UM SABOR DA INFÂNCIA
O alvo era aquele picolé de milho verde. E como esperava pela oportunidade de sorver aquele deleite. Naquele tempo não era comum crianças de minha idade receberem mesada e nunca tínhamos dinheiro na mão pra fazer o que bem quisesse.
Em época própria, recebia a notícia que o bar do Senhor Orlando estava fazendo novamente o picolé de milho verde. Depois de cumprir os mandados de minha mãe vezes seguidas, sentia no direito de reivindicar um trocado para adquirir o tão esperado picolé. Para isso existia um ritual todo próprio. Após sair da mercearia, tendo realizado a compra que mamãe mandara, atravessava a praça e me dirigia ao bar. Pedia o meu picolé, sentava no banco da praça defronte, colocava a compra no banco e começava a saborear o petisco. E o fazia devagarinho, e me sentia flutuar... Parecia um sonho que não podia acabar.
Aquele sabor ficou cravado na minha memória sensorial, ainda hoje o sinto como se o sorvesse, pedaço a pedaço. E penso que o paladar das crianças é muito diferente, por isso que elas agradam de certos alimentos e guloseimas que, para um adulto é difícil degustar. Mas, o sorvete daquele bar era mesmo apreciado por pessoas de todas as idades, creio, mas o sabor especial que criança sente, esse ninguém pode sentir, estou certa.
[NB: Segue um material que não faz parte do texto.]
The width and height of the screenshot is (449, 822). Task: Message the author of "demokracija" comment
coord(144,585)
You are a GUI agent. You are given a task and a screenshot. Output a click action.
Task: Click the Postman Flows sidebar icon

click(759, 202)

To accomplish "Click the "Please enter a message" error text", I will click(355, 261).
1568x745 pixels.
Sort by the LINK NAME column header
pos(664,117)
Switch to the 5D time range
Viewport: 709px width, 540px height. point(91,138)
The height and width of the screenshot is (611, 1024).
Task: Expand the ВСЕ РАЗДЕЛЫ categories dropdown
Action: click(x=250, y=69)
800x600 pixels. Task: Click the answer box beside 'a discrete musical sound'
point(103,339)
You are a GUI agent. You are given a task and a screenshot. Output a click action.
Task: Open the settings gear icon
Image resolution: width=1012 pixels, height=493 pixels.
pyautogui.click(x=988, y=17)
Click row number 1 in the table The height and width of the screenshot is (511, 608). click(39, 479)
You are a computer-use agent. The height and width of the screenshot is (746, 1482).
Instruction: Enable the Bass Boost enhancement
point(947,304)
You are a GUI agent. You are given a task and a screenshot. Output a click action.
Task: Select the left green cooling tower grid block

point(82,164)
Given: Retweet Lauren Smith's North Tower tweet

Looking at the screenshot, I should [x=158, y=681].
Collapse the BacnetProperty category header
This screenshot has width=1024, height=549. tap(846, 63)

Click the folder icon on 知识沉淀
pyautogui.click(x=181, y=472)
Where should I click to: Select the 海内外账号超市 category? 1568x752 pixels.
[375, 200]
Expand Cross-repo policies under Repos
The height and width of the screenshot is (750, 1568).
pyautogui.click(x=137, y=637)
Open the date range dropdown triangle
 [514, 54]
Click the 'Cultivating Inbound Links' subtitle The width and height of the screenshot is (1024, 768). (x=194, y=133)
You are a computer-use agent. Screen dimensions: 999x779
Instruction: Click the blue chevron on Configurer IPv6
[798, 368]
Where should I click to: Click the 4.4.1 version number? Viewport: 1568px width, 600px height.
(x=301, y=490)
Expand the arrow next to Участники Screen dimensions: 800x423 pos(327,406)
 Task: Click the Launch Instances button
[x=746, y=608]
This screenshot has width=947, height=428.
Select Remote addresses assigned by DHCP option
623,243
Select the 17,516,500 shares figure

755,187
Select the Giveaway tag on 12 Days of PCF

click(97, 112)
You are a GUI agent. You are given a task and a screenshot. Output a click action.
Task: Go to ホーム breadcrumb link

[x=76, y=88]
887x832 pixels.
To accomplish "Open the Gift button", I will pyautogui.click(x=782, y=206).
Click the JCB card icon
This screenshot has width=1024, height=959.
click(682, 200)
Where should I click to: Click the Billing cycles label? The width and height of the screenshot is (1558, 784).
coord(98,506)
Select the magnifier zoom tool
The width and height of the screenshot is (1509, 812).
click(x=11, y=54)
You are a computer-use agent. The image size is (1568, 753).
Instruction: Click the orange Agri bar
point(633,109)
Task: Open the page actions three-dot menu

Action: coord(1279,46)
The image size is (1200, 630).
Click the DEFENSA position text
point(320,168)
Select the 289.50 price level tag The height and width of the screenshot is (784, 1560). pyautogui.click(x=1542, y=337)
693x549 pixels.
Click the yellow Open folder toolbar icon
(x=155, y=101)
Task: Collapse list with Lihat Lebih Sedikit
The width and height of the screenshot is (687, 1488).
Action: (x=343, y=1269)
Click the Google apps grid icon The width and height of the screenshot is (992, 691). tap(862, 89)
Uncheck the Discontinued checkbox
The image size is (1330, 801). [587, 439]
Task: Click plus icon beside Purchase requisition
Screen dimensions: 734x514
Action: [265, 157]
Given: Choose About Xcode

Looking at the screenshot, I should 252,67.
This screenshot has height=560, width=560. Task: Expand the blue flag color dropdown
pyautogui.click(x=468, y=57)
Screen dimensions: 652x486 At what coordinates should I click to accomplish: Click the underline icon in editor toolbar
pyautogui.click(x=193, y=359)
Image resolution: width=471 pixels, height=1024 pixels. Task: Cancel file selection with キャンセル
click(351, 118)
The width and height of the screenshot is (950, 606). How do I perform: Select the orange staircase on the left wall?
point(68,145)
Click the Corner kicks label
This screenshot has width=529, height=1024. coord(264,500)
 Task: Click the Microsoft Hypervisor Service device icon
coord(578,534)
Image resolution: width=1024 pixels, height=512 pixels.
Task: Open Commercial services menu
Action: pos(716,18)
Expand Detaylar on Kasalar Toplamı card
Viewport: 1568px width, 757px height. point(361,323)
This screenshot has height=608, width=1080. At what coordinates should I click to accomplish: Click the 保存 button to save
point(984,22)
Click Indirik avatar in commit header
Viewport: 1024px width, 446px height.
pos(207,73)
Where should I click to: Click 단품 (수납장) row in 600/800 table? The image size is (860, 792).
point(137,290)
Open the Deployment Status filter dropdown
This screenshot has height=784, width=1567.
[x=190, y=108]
A água é muito importante em uma degustação pois lava as papilas gustativas e retira o restante do vinho bebido para novamente se possa sentir as nuances da bebida. Então, penso nos degustadores de vinho que precisam beber água entre um teste e outro, entre um gole e outro, para identificar a safra e a qualidade do vinho, e afirmo que nem as águas de todas as cachoeiras do mundo poderiam libertar essas sensações gustativas e olfativas, da plenitude do céu perpetuado em mim, por aquele picolé do bar do Senhor Orlando e de Dona Anésia.